───── SOURCE MATERIAL

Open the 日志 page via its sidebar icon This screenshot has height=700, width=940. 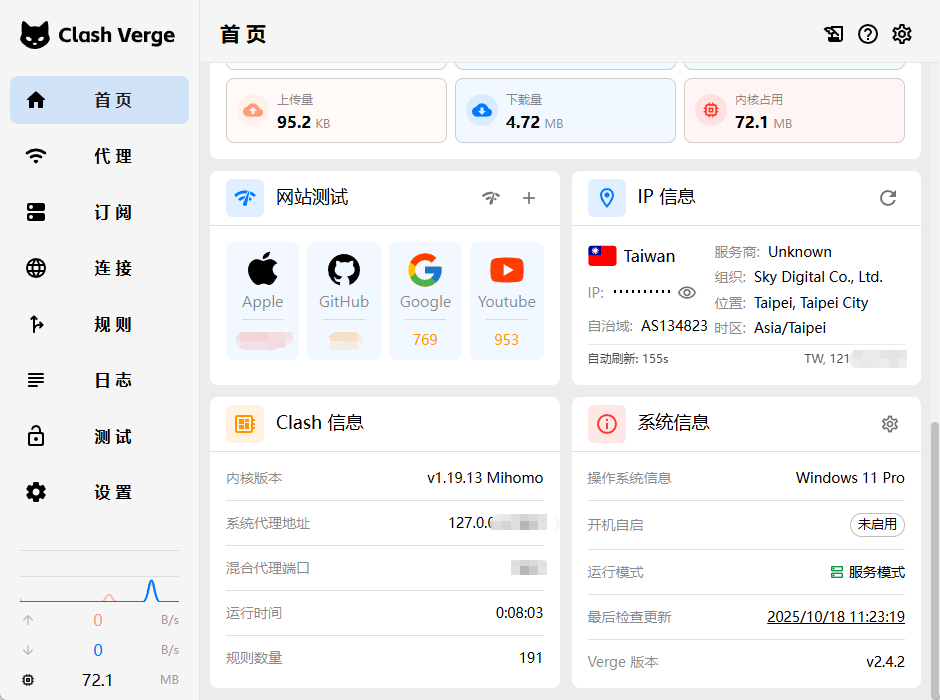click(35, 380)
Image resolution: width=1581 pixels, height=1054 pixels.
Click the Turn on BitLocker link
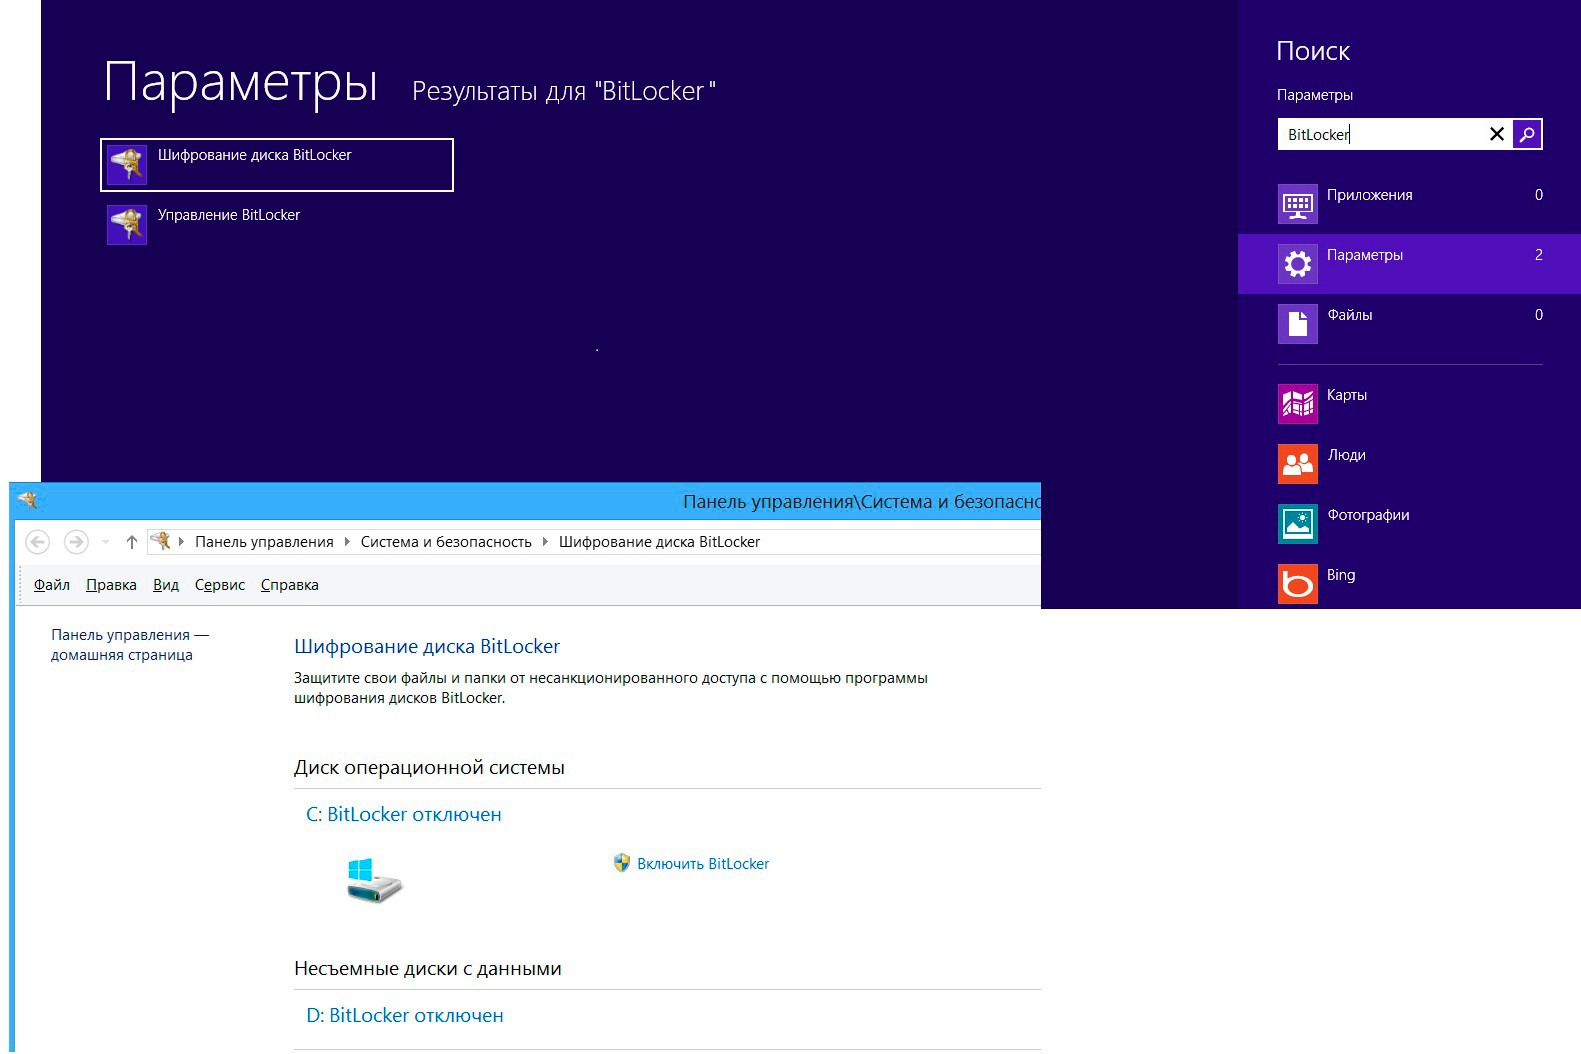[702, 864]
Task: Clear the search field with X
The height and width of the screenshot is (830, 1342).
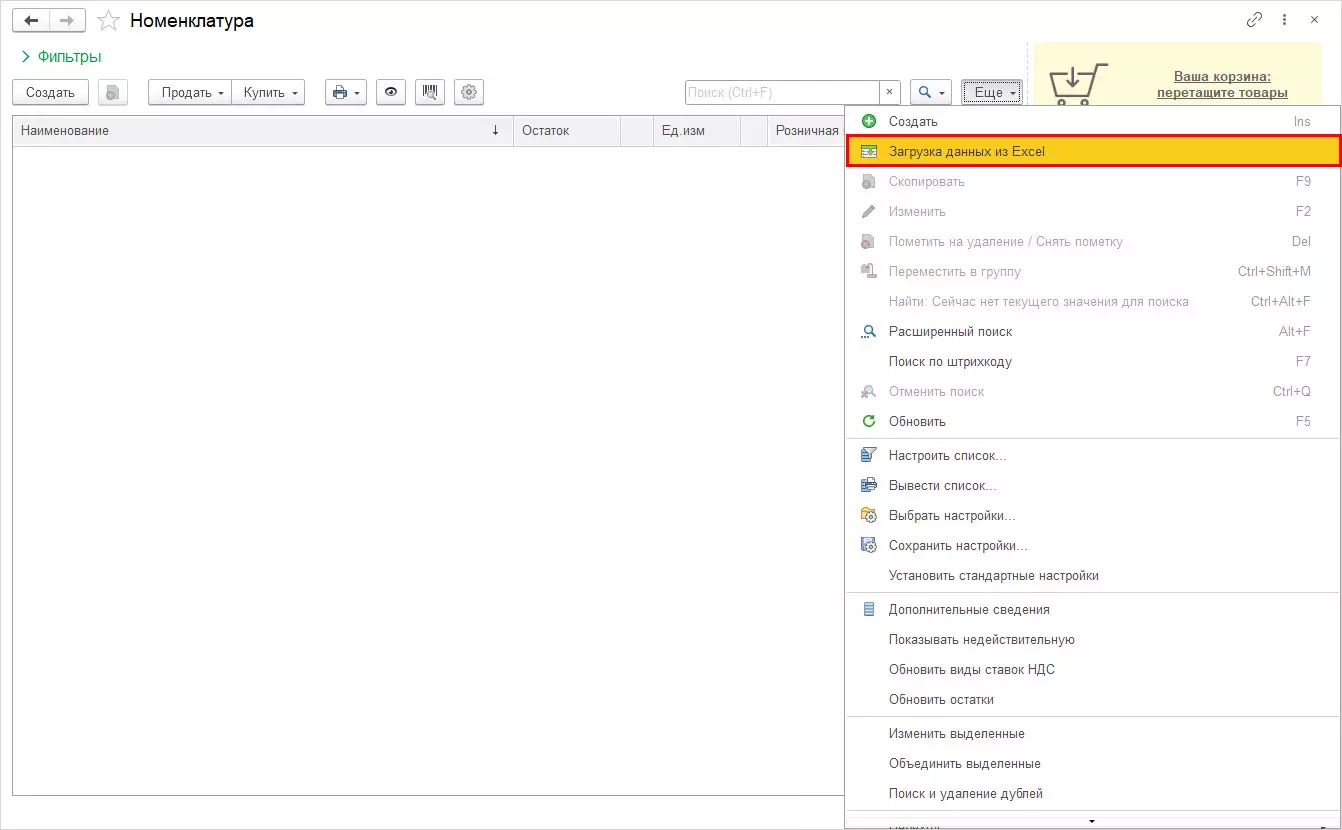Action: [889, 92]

──────────

> [ASSIGNED TASK] Reproduce nothing but the lines that run from the line containing "Image resolution: width=1581" through the last line of the records, inclusive. Omit the pictures.

> [REPLY TO THE EXERCISE]
Image resolution: width=1581 pixels, height=1054 pixels.
Click the Turn on BitLocker link
[702, 864]
Task: Clear the search field with X
The height and width of the screenshot is (830, 1342).
Action: [889, 92]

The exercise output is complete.